Skip to content

Multi-Cloud Storage

Pipe writes Parquet files to any supported storage provider. The destination is configured via the bucket URI in your pipeline YAML.

ProviderURI schemeExtra requiredBackend
Local filesystemfile://nonebuilt-in
Amazon S3s3://pip install dataspoc-pipe[s3]s3fs
Google Cloud Storagegs://pip install dataspoc-pipe[gcs]gcsfs
Azure Blob Storageaz://pip install dataspoc-pipe[azure]adlfs

All cloud storage access is handled by fsspec, which provides a unified interface across providers.

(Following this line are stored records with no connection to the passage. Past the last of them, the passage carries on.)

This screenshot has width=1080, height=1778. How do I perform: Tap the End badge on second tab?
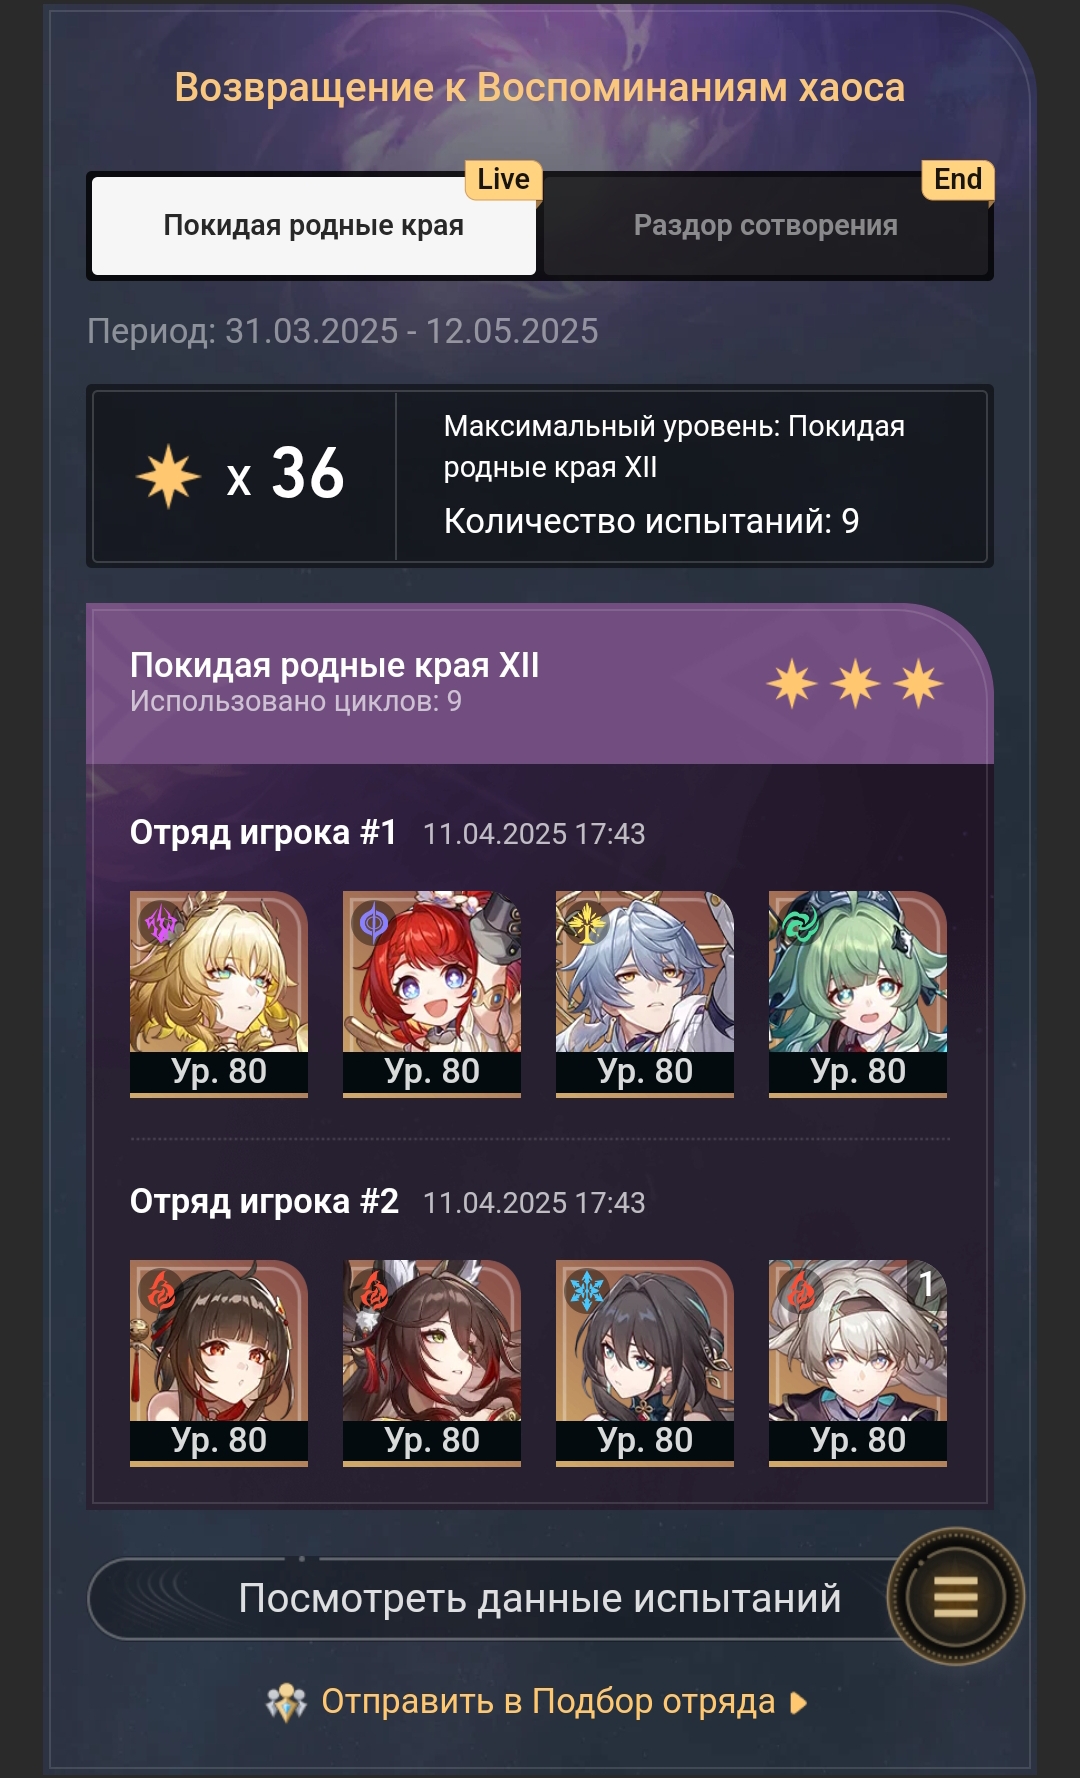point(958,180)
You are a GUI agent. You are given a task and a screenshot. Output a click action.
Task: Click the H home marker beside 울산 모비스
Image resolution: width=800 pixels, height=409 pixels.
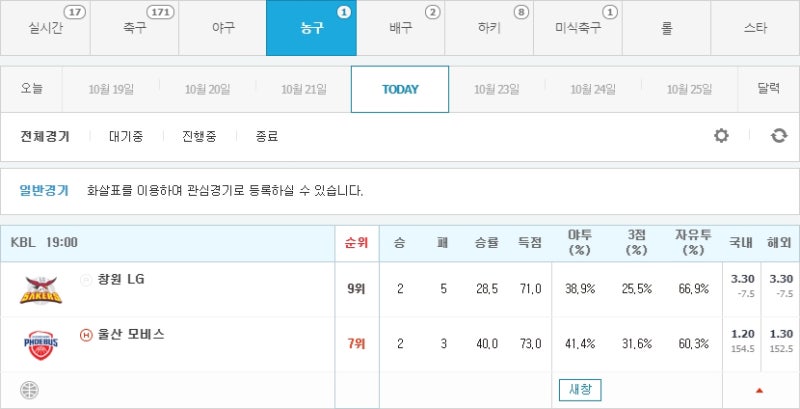86,335
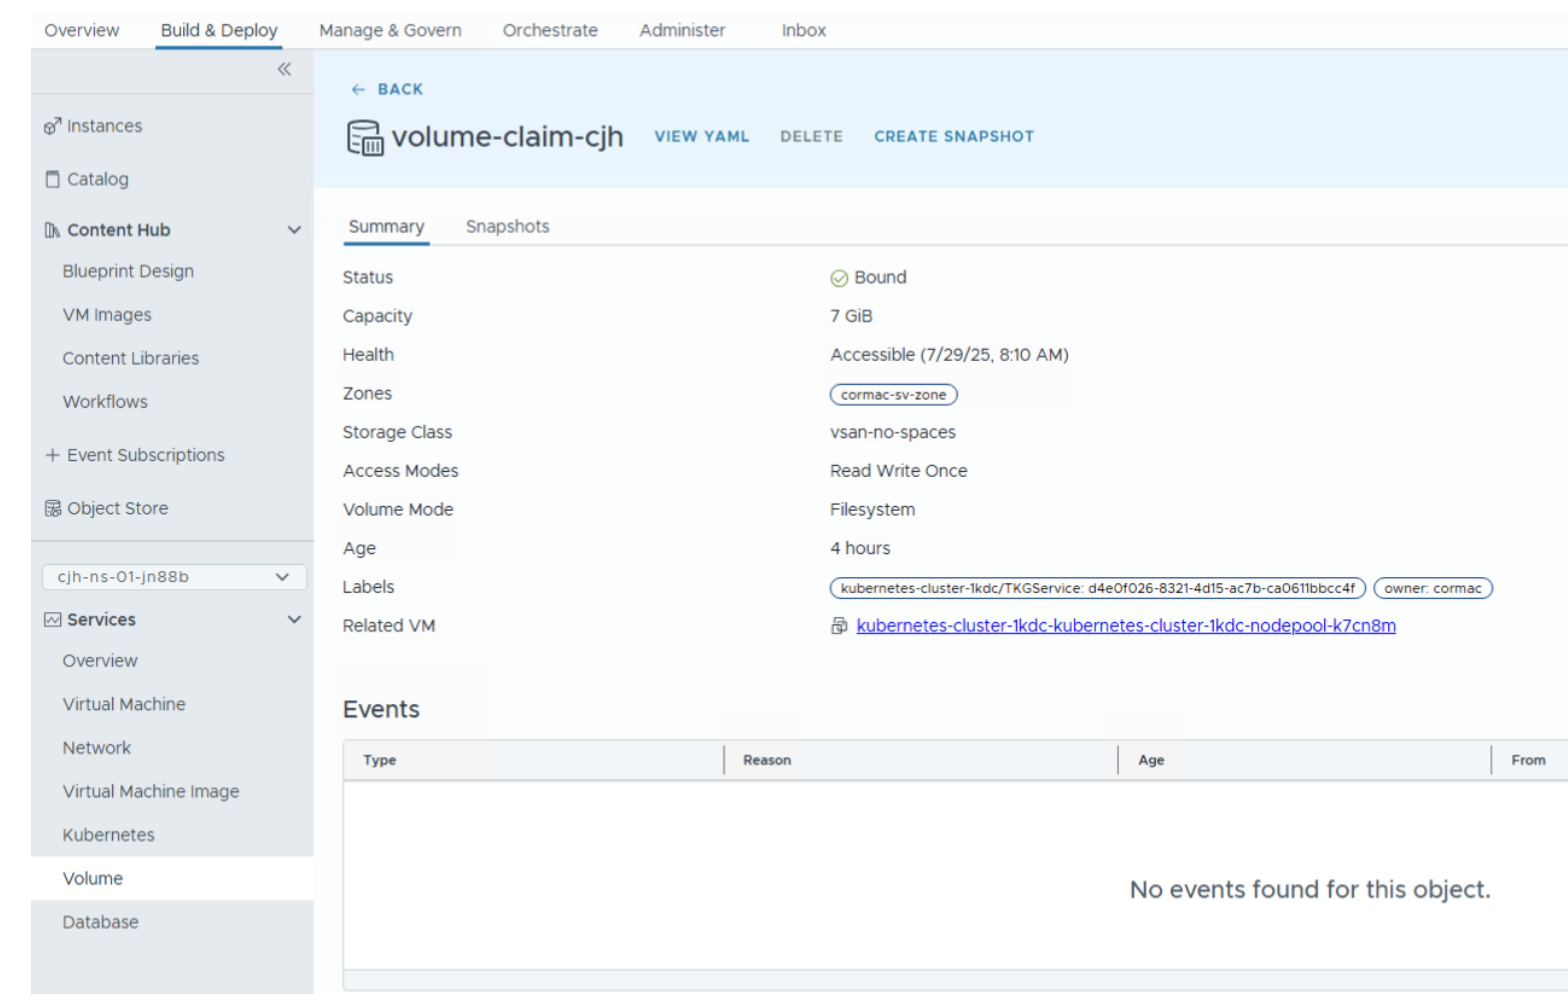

No extra install or credentials needed. Useful for development and testing.

destination:
bucket: file:///tmp/lake
path: raw
compression: zstd
/tmp/lake/
.dataspoc/manifest.json
raw/csv/orders/dt=2025-01-20/orders_0000.parquet
Terminal window
pip install dataspoc-pipe[s3]

Pipe uses the standard AWS credential chain. Configure one of the following:

Environment variables:

Terminal window
export AWS_ACCESS_KEY_ID=AKIAIOSFODNN7EXAMPLE
export AWS_SECRET_ACCESS_KEY=wJalrXUtnFEMI/K7MDENG/bPxRfiCYEXAMPLEKEY
export AWS_DEFAULT_REGION=us-east-1

AWS CLI profile:

Terminal window
aws configure

IAM instance role (EC2/ECS/Lambda):

No configuration needed. Credentials are provided automatically by the instance metadata service.

IAM role with SSO:

Terminal window
aws sso login --profile my-profile
export AWS_PROFILE=my-profile
destination:
bucket: s3://my-company-datalake
path: raw
compression: zstd

The IAM principal needs these S3 permissions on the bucket:

{
"Effect": "Allow",
"Action": [
"s3:PutObject",
"s3:GetObject",
"s3:DeleteObject",
"s3:ListBucket"
],
"Resource": [
"arn:aws:s3:::my-company-datalake",
"arn:aws:s3:::my-company-datalake/*"
]
}
Terminal window
pip install dataspoc-pipe[gcs]

Service account key:

Terminal window
export GOOGLE_APPLICATION_CREDENTIALS=/path/to/service-account.json

Application default credentials (local development):

Terminal window
gcloud auth application-default login

Attached service account (GCE/Cloud Run/GKE):

No configuration needed. Credentials come from the metadata server.

destination:
bucket: gs://my-company-datalake
path: raw
compression: zstd

Grant the service account the Storage Object Admin role (roles/storage.objectAdmin) on the bucket, or a custom role with:

  • storage.objects.create
  • storage.objects.get
  • storage.objects.delete
  • storage.objects.list
Terminal window
pip install dataspoc-pipe[azure]

Connection string:

Terminal window
export AZURE_STORAGE_CONNECTION_STRING="DefaultEndpointsProtocol=https;AccountName=...;AccountKey=...;EndpointSuffix=core.windows.net"

Account name and key:

Terminal window
export AZURE_STORAGE_ACCOUNT_NAME=mystorageaccount
export AZURE_STORAGE_ACCOUNT_KEY=base64encodedkey==

Managed identity (Azure VM/App Service/Functions):

No configuration needed. adlfs uses the managed identity automatically.

Azure CLI:

Terminal window
az login
export AZURE_STORAGE_ACCOUNT_NAME=mystorageaccount
destination:
bucket: az://my-container
path: raw
compression: zstd

You can create multiple pipelines for the same source writing to different buckets:

pipelines/orders-s3.yaml
source:
tap: tap-postgres
config: /home/you/.dataspoc-pipe/sources/orders.json
destination:
bucket: s3://primary-lake
path: raw
# pipelines/orders-gcs.yaml
source:
tap: tap-postgres
config: /home/you/.dataspoc-pipe/sources/orders.json
destination:
bucket: gs://backup-lake
path: raw

Regardless of the provider, Pipe always writes the same directory layout:

<bucket>/
.dataspoc/
manifest.json # Table catalog
state/<pipeline>/state.json # Incremental bookmarks
logs/<pipeline>/<timestamp>.json # Execution logs
<path>/
<source>/<table>/
dt=<partition_value>/
<table>_0000.parquet # Data files

This consistent structure is the contract between Pipe and downstream tools like DataSpoc Lens.